Goal: How many lines of the records below contain the string "Select", matching case exactly? Give only the number.
* Start *
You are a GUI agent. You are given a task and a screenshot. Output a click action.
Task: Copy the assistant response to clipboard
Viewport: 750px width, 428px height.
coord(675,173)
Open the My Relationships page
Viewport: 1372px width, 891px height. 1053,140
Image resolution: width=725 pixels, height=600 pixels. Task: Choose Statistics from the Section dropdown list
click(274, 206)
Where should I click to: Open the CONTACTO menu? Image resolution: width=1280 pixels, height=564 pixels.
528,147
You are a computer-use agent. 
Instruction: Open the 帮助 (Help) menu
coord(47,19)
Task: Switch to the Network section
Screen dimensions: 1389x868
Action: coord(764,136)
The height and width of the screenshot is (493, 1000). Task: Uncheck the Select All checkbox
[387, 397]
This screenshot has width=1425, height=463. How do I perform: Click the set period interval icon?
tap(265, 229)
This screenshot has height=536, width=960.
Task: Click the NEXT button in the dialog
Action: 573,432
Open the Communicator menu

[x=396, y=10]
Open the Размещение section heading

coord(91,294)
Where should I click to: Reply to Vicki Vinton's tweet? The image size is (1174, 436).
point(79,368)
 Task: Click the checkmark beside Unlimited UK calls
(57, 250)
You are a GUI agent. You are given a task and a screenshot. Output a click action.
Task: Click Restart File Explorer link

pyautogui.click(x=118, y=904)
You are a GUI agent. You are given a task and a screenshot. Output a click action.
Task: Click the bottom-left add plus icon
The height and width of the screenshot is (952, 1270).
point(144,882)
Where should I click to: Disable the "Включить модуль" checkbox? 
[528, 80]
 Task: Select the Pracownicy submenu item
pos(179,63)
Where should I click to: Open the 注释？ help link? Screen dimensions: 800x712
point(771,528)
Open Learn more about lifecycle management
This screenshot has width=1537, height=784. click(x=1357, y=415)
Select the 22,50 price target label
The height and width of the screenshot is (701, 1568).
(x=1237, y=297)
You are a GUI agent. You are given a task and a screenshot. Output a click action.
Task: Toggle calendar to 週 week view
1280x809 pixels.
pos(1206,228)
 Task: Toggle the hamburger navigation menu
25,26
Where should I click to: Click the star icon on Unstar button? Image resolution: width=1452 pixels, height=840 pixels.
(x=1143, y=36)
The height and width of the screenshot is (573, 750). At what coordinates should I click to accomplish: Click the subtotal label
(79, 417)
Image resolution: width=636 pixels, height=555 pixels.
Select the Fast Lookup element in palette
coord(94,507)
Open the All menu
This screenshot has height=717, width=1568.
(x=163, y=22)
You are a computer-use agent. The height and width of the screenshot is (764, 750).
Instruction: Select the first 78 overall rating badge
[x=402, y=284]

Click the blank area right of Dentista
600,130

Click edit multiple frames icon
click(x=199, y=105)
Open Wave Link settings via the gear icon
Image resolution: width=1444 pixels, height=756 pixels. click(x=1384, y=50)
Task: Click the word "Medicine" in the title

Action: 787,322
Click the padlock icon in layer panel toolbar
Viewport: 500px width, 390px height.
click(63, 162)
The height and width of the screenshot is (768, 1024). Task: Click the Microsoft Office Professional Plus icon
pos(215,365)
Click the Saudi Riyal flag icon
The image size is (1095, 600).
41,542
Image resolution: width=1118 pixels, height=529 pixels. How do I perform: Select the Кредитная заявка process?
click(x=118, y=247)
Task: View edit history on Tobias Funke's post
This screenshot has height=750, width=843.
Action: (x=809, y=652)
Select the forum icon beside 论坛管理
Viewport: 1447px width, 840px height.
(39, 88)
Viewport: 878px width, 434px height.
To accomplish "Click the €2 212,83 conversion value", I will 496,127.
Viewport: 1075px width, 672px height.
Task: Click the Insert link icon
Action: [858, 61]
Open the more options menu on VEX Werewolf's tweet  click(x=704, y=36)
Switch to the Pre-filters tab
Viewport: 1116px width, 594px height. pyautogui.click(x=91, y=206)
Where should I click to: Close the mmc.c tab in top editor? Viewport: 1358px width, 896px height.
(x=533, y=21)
* End *
Task output: 7